Given data »
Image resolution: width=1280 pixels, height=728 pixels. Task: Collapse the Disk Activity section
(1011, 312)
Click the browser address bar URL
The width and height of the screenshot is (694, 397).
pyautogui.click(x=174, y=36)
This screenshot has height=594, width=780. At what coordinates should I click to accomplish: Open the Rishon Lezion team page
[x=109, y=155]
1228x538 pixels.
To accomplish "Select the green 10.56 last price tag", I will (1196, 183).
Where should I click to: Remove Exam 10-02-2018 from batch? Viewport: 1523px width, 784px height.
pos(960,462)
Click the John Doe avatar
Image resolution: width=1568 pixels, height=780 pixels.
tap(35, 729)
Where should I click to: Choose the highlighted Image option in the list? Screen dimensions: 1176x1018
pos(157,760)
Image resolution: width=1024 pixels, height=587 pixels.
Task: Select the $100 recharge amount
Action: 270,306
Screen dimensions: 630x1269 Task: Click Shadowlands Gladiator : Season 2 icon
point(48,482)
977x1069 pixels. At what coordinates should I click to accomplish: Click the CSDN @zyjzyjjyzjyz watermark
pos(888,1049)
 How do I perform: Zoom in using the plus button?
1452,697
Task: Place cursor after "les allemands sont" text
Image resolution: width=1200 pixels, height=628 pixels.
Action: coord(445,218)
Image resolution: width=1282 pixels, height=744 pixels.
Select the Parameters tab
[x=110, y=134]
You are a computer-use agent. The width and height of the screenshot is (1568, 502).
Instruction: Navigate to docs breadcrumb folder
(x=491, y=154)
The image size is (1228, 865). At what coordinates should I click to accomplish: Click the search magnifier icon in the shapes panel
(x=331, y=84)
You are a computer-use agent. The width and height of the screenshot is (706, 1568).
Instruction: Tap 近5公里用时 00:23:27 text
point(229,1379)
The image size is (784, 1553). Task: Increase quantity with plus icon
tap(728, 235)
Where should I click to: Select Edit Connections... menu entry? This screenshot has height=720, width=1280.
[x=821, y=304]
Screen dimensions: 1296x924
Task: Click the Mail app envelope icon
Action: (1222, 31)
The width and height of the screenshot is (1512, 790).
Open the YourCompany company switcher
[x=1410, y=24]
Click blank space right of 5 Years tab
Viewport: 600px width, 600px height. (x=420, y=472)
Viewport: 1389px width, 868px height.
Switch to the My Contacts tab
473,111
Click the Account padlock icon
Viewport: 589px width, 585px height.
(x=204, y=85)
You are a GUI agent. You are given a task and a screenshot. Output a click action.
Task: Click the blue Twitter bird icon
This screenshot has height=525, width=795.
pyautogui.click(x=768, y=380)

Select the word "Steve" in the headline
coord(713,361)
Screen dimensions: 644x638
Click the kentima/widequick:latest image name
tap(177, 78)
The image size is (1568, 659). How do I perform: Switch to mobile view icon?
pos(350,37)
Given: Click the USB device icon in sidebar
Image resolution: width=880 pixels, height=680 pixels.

Exercise brief » Would you restate each of the entries word for word?

Task response »
Image resolution: width=1280 pixels, height=728 pixels. Task: Collapse the Disk Activity section
(1011, 312)
Click the browser address bar URL
The width and height of the screenshot is (694, 397).
pyautogui.click(x=174, y=36)
This screenshot has height=594, width=780. At what coordinates should I click to accomplish: Open the Rishon Lezion team page
[x=109, y=155]
1228x538 pixels.
To accomplish "Select the green 10.56 last price tag", I will (1196, 183).
Where should I click to: Remove Exam 10-02-2018 from batch? Viewport: 1523px width, 784px height.
pos(960,462)
Click the John Doe avatar
Image resolution: width=1568 pixels, height=780 pixels.
tap(35, 729)
Where should I click to: Choose the highlighted Image option in the list? Screen dimensions: 1176x1018
pos(157,760)
Image resolution: width=1024 pixels, height=587 pixels.
Task: Select the $100 recharge amount
Action: 270,306
Screen dimensions: 630x1269 Task: Click Shadowlands Gladiator : Season 2 icon
point(48,482)
977x1069 pixels. At what coordinates should I click to accomplish: Click the CSDN @zyjzyjjyzjyz watermark
pos(888,1049)
 How do I perform: Zoom in using the plus button?
1452,697
Task: Place cursor after "les allemands sont" text
Image resolution: width=1200 pixels, height=628 pixels.
Action: coord(445,218)
Image resolution: width=1282 pixels, height=744 pixels.
Select the Parameters tab
[x=110, y=134]
You are a computer-use agent. The width and height of the screenshot is (1568, 502).
Instruction: Navigate to docs breadcrumb folder
(x=491, y=154)
The image size is (1228, 865). At what coordinates should I click to accomplish: Click the search magnifier icon in the shapes panel
(x=331, y=84)
You are a computer-use agent. The width and height of the screenshot is (706, 1568).
Instruction: Tap 近5公里用时 00:23:27 text
point(229,1379)
The image size is (784, 1553). Task: Increase quantity with plus icon
tap(728, 235)
Where should I click to: Select Edit Connections... menu entry? This screenshot has height=720, width=1280.
[x=821, y=304]
Screen dimensions: 1296x924
Task: Click the Mail app envelope icon
Action: (1222, 31)
The width and height of the screenshot is (1512, 790).
Open the YourCompany company switcher
[x=1410, y=24]
Click blank space right of 5 Years tab
Viewport: 600px width, 600px height. (x=420, y=472)
Viewport: 1389px width, 868px height.
Switch to the My Contacts tab
473,111
Click the Account padlock icon
Viewport: 589px width, 585px height.
(x=204, y=85)
You are a GUI agent. You are given a task and a screenshot. Output a click action.
Task: Click the blue Twitter bird icon
This screenshot has height=525, width=795.
pyautogui.click(x=768, y=380)

Select the word "Steve" in the headline
coord(713,361)
Screen dimensions: 644x638
Click the kentima/widequick:latest image name
tap(177, 78)
The image size is (1568, 659). How do I perform: Switch to mobile view icon?
pos(350,37)
Given: Click the USB device icon in sidebar
Image resolution: width=880 pixels, height=680 pixels.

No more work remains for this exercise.